I have some history in parallel processing, mostly with Inmos, a British microelectronics company that built the Transputer, a ground-breaking microprocessor of the 1980s. I had been looking for an opportunity to work at the CHPC for a while, and took the chance when an opening arrived via the clug-work mailing list run by the Cape Town Linux Users Group.
What is the CHPC ?
Supercomputers these days consist of racks of identically-configured Blades with a fast network switch connecting them together. There is also a filesystem built upon many hard drives, providing redundancy and speed, accessible over the network.
There are two clusters at the CHPC - an IBM e1350 Cluster, iQudu, consisting of 160 compute nodes and 3 storage nodes connected to 94 Terabytes of storage. There is also a Sun Microsystems cluster with 288 blades with 8 cores each and 200 Terabytes of shared storage. This is an announcement of the commissioning of the Sun cluster, and here is a blog post from a Sun engineer. There is also an older IBM Blue Genecluster, built of PowerPC ASICs.
Both clusters run x86_64 Linux, so they appear very similar. There is a certain expectation that you provide your own environment to run your application - they provide development libraries and compilation tools.
The Sun cluster is the more recent, and the one I am using. It uses Lustre as a user filesystem. The nodes boot from Flash, and the core operating system lives in 8Gig flash.
It also has a read-only NFS mount for non-critical code - as some of the 8Gig Flash is used for logspace.

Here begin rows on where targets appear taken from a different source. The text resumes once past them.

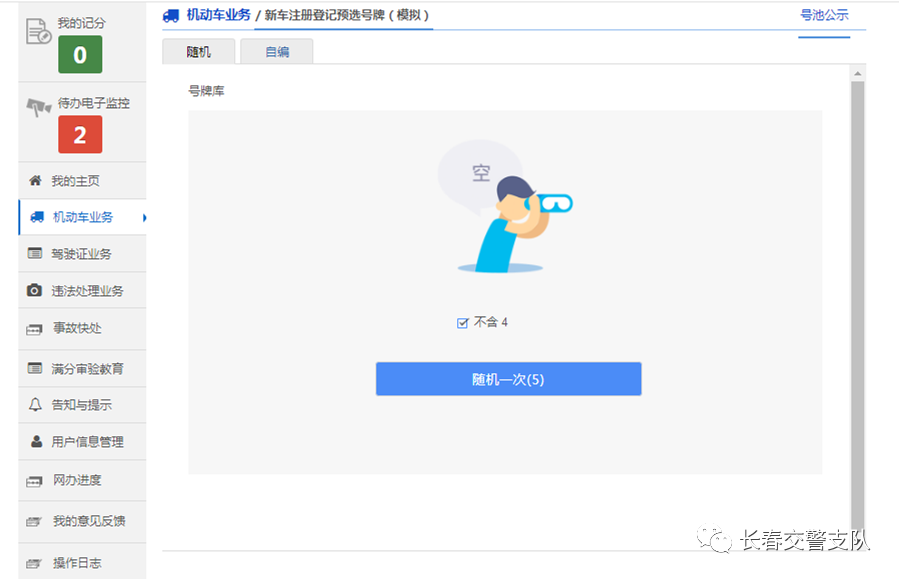Click the 网办进度 sidebar icon
The image size is (899, 579).
point(36,480)
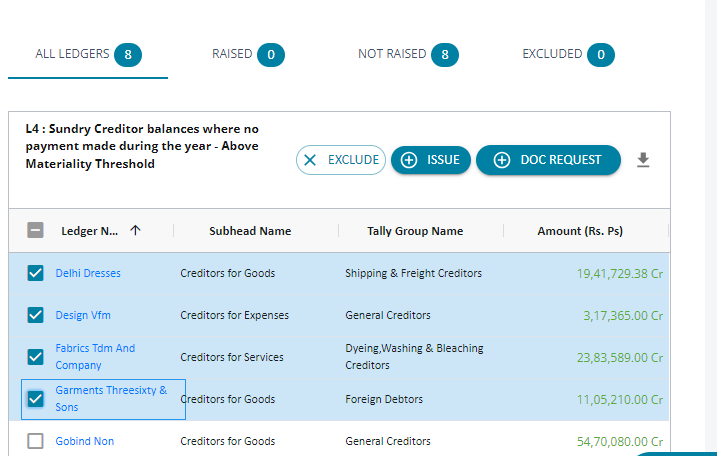Switch to the Excluded tab
717x456 pixels.
tap(567, 54)
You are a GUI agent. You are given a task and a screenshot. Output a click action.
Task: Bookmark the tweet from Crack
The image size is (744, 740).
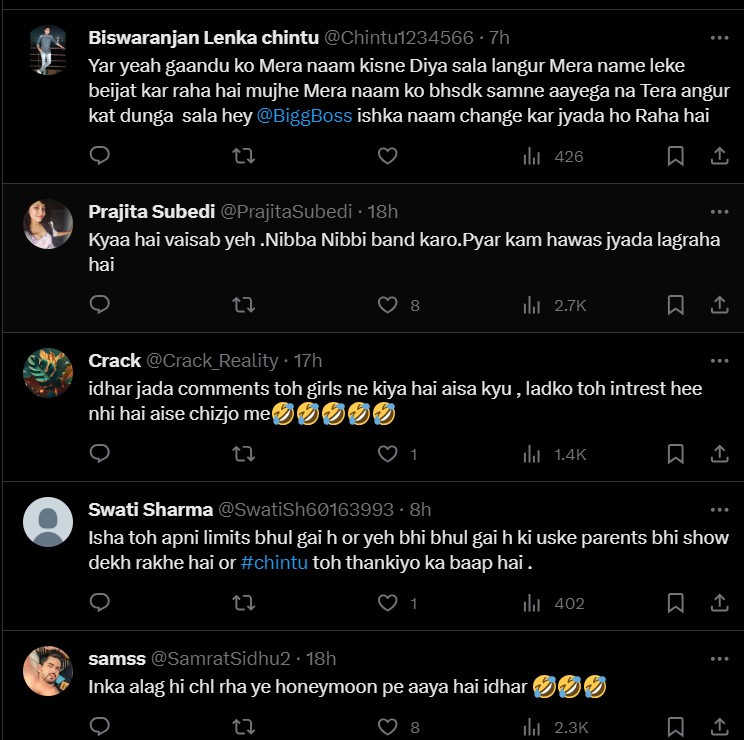(675, 454)
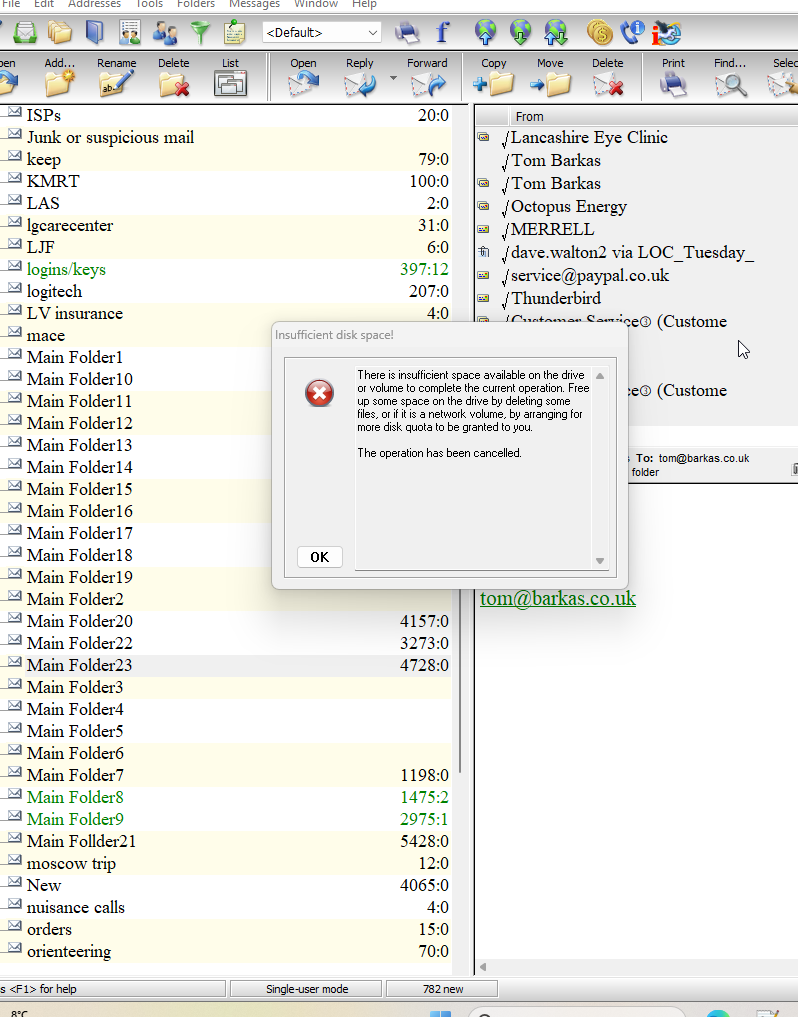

What is Marine Remote Sensing?
Earth observation satellites travel a polar orbit, with some synchronisation with the earth’s spin. I think it crosses the equator at the same time every day. We use, among others, data from the Envisat satellite. There have been some recent news stories here and here. The satellite images earth as it passes over, onto a linear array of sensors tailored for different frequency bands. All data is publicly available.
We can get the raw level 1 sensor data, in a dozen or so different spectral bands, or ESA will crunch a few helpful numbers that will indicate algal bloom, turbidity, sea surface temperature, vegetation etc. as in the first story linked above.
We currently use the ‘pre-chewed’ data (level 2), but MRSU would like to puta few years worth of southern ocean data through some new algorithms, hence the need for CHPC. A lot of the algorithms were written for northern waters, and the Benguela current has its own idiosyncrasies that might benefit from a fresh look.
This is correlated with field measurements - a research ship that goes to the areas of interest and samples the ocean for algae that produce the chlorophyll signature visible from space. That allows the level 2 data processing to more accurately reflect sea conditions.
Research at the CHPC
How do you program a supercomputer ?
The first thing to check is to see if your problem is easily divisible into a lot of self-contained chunks. Ours is - data for one day does not affect other days except in God’s scheme of things.
Then the issue comes to be how you divide, and how you instruct them each to run the same program over different data. One way is to have a lookup table keyed by the hostname of the blade computer. Another way would be to have a central allocator to farm out the work jobs to blades as they become free.
There are other more sophisticated means. Matlab has long been a favourite of the scientific community, and Matlab have a parallel licence that allows commonly used matrix math on large datasets to be distributed over the blades.
I have been using python, and its NumPy and SciPy modules. These are optimised for single processors by, for instance, having core routines for Linear Algebra and Fourier Transforms written in FORTRAN. SciPy has a huge toolbox - with sparse matrices, signal processing, information theory. Python also has the MPI interface- a standardised way across languages to distribute your code across a computer cluster.